We must never forget that America has shed more blood defending freedom here and abroad than all the other countries in the world combined. And it was no different on 9/11. Before the twin towers fell, before the smoke had cleared from the Pentagon, before the brave men and women of Flight 93 had made a stand over Shanksville, Pennsylvania, Americans were fighting back. America’s heritage of defending freedom has fallen to us. It is a great trust that our generation willingly accepts and must uphold. But the best way we can do that – while honoring the tragic loss of our fellow citizens six years ago today, and in all of the years since – is to make sure our nation continues to stand for freedom, remains strong and united in the face of threats, and secure.”

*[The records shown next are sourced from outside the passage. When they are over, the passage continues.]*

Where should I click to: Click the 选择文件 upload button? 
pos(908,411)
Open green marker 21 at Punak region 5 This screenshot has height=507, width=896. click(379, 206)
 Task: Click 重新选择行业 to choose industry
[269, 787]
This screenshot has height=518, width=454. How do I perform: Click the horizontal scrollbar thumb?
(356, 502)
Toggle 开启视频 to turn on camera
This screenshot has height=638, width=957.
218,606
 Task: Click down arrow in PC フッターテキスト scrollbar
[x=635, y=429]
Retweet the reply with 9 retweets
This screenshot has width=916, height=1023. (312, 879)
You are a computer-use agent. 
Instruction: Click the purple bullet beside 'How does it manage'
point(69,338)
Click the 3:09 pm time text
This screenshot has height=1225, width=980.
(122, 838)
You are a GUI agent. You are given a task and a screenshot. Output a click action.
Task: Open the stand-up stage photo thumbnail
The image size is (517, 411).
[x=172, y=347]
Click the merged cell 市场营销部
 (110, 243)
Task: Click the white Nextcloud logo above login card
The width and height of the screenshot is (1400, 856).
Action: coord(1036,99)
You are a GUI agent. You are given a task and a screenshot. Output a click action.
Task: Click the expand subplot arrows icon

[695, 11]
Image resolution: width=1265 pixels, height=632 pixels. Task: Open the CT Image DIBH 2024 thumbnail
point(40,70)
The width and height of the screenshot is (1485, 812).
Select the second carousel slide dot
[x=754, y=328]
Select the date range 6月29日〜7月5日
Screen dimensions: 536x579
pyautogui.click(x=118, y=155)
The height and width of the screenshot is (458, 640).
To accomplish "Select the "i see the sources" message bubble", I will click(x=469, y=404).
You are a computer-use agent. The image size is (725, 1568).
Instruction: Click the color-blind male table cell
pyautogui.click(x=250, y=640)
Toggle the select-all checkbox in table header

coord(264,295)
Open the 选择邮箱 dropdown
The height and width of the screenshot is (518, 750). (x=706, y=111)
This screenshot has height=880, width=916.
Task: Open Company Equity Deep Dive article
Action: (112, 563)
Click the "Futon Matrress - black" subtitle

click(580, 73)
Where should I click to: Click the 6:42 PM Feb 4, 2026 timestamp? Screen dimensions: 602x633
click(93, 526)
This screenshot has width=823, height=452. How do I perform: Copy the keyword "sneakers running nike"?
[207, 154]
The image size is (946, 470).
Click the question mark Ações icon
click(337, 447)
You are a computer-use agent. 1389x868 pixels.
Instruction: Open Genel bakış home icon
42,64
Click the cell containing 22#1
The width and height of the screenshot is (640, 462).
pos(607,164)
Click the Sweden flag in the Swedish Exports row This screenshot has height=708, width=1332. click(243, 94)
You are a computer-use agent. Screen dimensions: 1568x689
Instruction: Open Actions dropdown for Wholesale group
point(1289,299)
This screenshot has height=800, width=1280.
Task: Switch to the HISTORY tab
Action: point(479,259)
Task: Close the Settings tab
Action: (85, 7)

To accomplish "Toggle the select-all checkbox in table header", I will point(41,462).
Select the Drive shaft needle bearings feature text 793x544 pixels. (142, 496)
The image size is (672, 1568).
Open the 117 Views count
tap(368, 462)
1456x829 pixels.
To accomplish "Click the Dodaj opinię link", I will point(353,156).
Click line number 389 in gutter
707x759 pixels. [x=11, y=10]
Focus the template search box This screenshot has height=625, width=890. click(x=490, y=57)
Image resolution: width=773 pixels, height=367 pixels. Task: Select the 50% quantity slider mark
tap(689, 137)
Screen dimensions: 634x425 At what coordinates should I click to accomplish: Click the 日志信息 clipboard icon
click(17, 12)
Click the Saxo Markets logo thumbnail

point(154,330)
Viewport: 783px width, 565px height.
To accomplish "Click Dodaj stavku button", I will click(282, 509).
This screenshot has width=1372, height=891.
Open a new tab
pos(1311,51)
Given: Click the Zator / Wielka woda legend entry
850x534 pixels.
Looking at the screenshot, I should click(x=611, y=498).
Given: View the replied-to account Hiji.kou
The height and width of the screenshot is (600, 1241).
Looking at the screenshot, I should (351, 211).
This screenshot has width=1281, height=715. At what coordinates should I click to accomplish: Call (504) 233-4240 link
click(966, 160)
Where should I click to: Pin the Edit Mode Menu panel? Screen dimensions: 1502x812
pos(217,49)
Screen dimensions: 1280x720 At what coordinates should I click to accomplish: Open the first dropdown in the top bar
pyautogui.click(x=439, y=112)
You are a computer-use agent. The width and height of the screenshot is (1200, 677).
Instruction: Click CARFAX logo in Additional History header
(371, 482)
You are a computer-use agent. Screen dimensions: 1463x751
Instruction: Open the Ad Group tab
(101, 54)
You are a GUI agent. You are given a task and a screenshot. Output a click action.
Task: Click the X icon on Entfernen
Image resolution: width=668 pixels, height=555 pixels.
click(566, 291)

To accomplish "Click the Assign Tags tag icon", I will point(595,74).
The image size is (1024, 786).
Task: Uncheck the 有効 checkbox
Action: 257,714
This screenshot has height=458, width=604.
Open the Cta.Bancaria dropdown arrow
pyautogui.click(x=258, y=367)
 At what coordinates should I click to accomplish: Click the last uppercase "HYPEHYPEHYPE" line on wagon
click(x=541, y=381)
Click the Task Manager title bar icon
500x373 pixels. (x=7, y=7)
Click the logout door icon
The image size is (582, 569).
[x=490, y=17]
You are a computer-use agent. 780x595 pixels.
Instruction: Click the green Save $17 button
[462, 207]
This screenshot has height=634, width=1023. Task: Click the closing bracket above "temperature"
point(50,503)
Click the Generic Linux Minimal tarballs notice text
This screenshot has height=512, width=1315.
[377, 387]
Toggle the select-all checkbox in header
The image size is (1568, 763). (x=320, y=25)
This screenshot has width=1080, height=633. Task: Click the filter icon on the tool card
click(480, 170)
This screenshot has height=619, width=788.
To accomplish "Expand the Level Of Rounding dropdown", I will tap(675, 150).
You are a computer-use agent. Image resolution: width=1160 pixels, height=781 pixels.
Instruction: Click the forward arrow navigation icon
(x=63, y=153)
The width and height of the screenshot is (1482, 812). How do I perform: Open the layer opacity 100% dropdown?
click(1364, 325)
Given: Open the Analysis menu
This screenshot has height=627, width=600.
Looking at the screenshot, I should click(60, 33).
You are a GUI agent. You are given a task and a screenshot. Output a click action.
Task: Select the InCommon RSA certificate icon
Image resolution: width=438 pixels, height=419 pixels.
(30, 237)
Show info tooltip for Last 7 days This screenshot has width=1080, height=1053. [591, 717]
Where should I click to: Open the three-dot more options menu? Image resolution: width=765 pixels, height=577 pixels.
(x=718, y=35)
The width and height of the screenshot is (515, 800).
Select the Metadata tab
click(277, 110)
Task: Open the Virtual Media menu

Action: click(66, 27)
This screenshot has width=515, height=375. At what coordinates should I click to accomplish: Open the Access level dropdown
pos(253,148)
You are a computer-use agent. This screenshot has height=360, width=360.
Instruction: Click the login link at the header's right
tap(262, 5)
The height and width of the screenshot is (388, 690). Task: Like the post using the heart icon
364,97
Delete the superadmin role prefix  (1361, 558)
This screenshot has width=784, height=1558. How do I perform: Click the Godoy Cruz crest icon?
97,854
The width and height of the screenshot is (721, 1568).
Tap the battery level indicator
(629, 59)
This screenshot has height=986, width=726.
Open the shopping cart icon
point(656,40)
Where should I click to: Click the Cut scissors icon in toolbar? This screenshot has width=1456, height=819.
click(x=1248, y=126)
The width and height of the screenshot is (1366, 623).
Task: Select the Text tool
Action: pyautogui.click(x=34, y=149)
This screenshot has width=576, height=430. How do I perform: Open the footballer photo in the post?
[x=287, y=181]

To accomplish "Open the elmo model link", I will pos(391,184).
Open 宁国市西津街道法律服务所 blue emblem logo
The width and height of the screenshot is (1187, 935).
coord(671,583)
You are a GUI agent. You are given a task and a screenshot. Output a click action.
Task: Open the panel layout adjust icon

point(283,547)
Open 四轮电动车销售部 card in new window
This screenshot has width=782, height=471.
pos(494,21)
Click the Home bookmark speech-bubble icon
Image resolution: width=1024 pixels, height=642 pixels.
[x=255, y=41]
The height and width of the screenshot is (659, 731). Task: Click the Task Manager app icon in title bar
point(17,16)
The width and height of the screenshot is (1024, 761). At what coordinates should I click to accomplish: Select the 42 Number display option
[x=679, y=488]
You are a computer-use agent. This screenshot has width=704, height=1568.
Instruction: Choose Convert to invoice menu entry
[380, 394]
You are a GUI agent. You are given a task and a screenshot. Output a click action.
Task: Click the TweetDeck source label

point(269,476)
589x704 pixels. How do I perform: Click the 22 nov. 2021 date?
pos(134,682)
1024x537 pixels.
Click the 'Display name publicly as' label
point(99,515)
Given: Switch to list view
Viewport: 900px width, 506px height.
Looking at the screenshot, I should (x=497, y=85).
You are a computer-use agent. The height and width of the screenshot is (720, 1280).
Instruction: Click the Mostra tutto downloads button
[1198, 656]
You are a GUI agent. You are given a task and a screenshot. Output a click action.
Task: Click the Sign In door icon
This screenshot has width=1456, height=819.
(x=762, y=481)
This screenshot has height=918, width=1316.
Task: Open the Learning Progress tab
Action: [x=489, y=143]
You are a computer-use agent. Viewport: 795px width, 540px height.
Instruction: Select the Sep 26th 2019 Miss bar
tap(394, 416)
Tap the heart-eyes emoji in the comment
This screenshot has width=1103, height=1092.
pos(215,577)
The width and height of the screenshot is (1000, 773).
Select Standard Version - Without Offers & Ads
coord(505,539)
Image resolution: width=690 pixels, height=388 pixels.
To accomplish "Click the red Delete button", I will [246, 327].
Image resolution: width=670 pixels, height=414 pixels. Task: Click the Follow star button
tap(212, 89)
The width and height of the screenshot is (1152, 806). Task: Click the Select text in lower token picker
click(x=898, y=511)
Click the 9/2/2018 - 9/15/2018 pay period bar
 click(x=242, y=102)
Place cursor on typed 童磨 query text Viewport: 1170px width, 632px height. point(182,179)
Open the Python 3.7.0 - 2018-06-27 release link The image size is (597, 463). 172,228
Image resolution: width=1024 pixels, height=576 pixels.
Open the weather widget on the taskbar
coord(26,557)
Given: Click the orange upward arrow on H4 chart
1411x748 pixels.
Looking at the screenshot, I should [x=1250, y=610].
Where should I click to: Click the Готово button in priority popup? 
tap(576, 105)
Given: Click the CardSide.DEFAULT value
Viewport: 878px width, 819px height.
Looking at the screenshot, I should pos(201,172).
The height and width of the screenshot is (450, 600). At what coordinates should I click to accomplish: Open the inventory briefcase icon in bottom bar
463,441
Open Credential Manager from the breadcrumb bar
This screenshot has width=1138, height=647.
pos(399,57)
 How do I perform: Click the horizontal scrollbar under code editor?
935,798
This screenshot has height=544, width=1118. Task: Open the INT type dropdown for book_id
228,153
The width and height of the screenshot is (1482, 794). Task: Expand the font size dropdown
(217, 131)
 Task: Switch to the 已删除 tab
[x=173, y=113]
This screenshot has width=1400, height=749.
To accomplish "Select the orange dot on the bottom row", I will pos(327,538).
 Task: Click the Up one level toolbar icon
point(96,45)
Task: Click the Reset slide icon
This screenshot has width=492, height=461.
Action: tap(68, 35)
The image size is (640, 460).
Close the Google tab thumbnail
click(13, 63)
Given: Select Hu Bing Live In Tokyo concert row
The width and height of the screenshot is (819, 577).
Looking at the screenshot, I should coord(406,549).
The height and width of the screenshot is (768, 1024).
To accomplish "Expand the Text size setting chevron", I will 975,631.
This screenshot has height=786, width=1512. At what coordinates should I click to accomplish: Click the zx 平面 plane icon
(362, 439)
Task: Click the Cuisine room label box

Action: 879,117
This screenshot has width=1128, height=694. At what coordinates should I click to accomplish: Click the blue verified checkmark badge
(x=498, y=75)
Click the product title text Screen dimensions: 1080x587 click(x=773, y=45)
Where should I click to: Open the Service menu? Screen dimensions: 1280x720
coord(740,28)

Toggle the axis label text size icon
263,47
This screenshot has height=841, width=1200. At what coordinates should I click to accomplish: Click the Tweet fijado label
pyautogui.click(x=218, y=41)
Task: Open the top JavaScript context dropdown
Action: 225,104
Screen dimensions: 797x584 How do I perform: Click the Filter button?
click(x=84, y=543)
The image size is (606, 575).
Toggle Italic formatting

Rudy, who appears sensitive about making hay out of the 9-11 tragedy, delivered a short reading today which is largely personal. We are all too cynical to believe a presidential candidate says things without regard to the consequences but this does give some insight into how for Rudy 9-11 is “personal” and not just political:
“On this day six years ago, and on the days that followed,in the midst of our great grief and turmoil, we witnessed uncompromising strength and resilience as a people. It was a day with no answers, but with an unending line of those who came forward to try to help one another. Elie Wiesel wrote this about the blackest night a human being can know: ‘I have learned two lessons in my life: first, there are no sufficient literary, psychological, or historical answers to human tragedy, only moral ones. Second, just as despair can come to one another only from other human beings, hope, too, can be given to one only by other human beings.”’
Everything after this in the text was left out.